Since making the leap from IT to striptease, Sukki has performed for Hollywood A-Listers like Leonardo DiCaprio and music producer David Foster. Not to mention, she’s even legalised burlesque in Singapore in 2015.
Her efforts to campaign for women’s rights didn’t go unnoticed. In 2015, she was invited to the Buckingham Palace where she was commemorated for her work.
Despite her achievements, she confesses one of her biggest struggles is convincing her parents what she does is a “real job”.
To the unaware, burlesque is often linked to stripping due to the skin-baring nature of the art form.
But Sukki strongly disagrees. Unlike stripping, she mentions how burlesque is “more sensual than sexual”, and how her audiences are usually 80% women.

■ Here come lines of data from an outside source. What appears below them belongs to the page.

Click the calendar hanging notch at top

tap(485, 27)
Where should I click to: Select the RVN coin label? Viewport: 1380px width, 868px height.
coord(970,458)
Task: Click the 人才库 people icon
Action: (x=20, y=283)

“Burlesque is about body confidence and female empowerment, there’s never full nudity”, she explains. “It’s a performance by women, for women.”
Despite her passion for burlesque, starting out wasn’t easy for the London-based performer. Initially, she was subjected to negative comments for being “a brown face in burlesque”.
Fighting against cultural norms, Sukki used her uniqueness to her advantage by creating one-of-a-kind, Asian-inspired costumes. This broke her out of the mould and propelled her to international acclaim.
Hand-making all her costumes
Her glitzy and extravagant costumes proudly represent her Desi Asian heritage and her fondest memories of Singapore.
For instance, she has weaved intricate henna patterns onto garments, and designs costumes inspired by the stripes of the White Tiger at the Singapore Zoo.
In an industry dominated by Western stars, Sukki explains, “I see it as my duty to provide a strong Asian voice, and to show other young Asian women they can do burlesque without discrimination.”
Moving into Hollywood
Though burlesque is slowly gaining acceptance in Singapore society, she recognises there’s still much to be done in terms of being comfortable with the “rhetoric of sexuality” as a woman.
“[Burlesque] allows women to take ownership and express their sexuality however they want.”
Venturing into Hollywood as Singapore’s first burlesque artist not only allows her to empower females on an international platform but also places Singapore at the forefront of supporting women in expressing their femininity.
“It may feel scary to challenge the norm, but if one woman can do it, and if we all can do it, then truly we will see change.”
With this message in mind, Sukki collaborated with LASplash in creating a lipstick collection. Aptly named Desi Queen, Chio Chic, and Girl Power, the collection is designed to make women feel good both on the inside and out.
Until all women can feel comfortable expressing who they are, the nation’s first burlesque artist will continue spreading girl power through glamorous, over-the-top dance acts. Even if that means swinging off an 11-foot unicorn and light-up rainbow in her lingerie.